**What the exercise asks**:
Please read the article below about Scott Wiener leaving the San Francisco Trans March. According to it, where did protesters confront him?

Politics
Scott Wiener leaves San Francisco Trans March after Gaza protest backlash
Scott Wiener left San Francisco’s Trans March after protesters confronted him over Gaza at Dolores Park, turning Pride weekend’s kickoff into a sharp public clash over Israel, trans rights and Democratic politics. The California state senator, who is running to replace Nancy Pelosi in Congress, said the protesters “surrounded” him and that he felt harassed and intimidated.
The confrontation unfolded on Friday, June 26, 2026, during the annual Trans March, a marquee San Francisco LGBTQ event that organizers present as free, safe and sober. The 2026 schedule placed the rally and performances at Dolores Park before the march through the city, making Wiener’s appearance especially visible in a city where Pride weekend remains a central civic stage.

Wiener is Jewish and has already faced intense backlash over his position on the war in Gaza. After declining to call Israel’s actions genocide at an earlier candidate forum, he reversed course in January 2026 and said he believed Israel had committed genocide in Gaza. Wiener later summarized that shift bluntly: “I’ve stopped short of calling it genocide, but I can’t anymore,” he said.

**Supplied data**:
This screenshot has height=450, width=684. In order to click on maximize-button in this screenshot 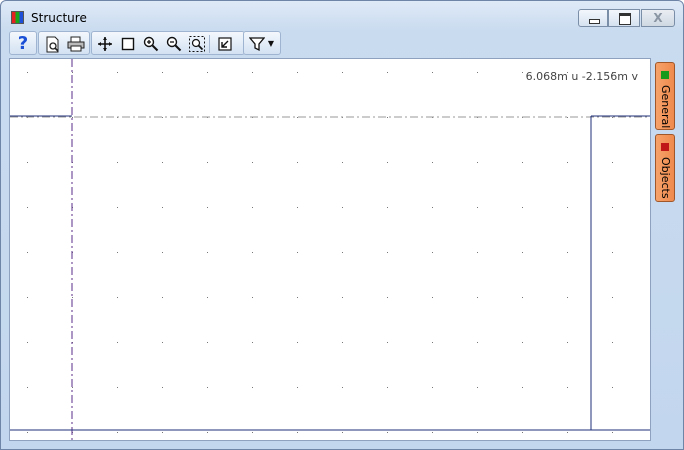, I will do `click(624, 18)`.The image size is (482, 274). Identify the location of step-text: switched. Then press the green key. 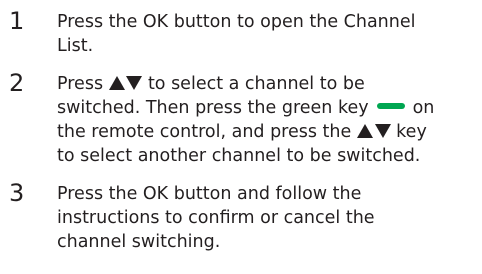
(213, 108). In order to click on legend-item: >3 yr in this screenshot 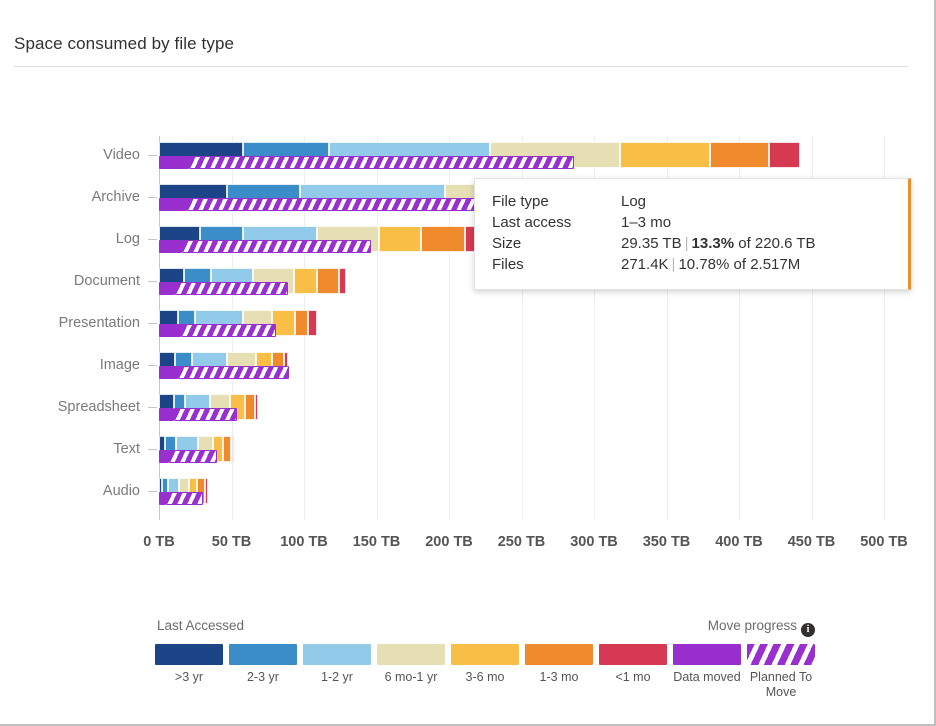, I will do `click(189, 664)`.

**Response to this exercise**:
At Dolores Park.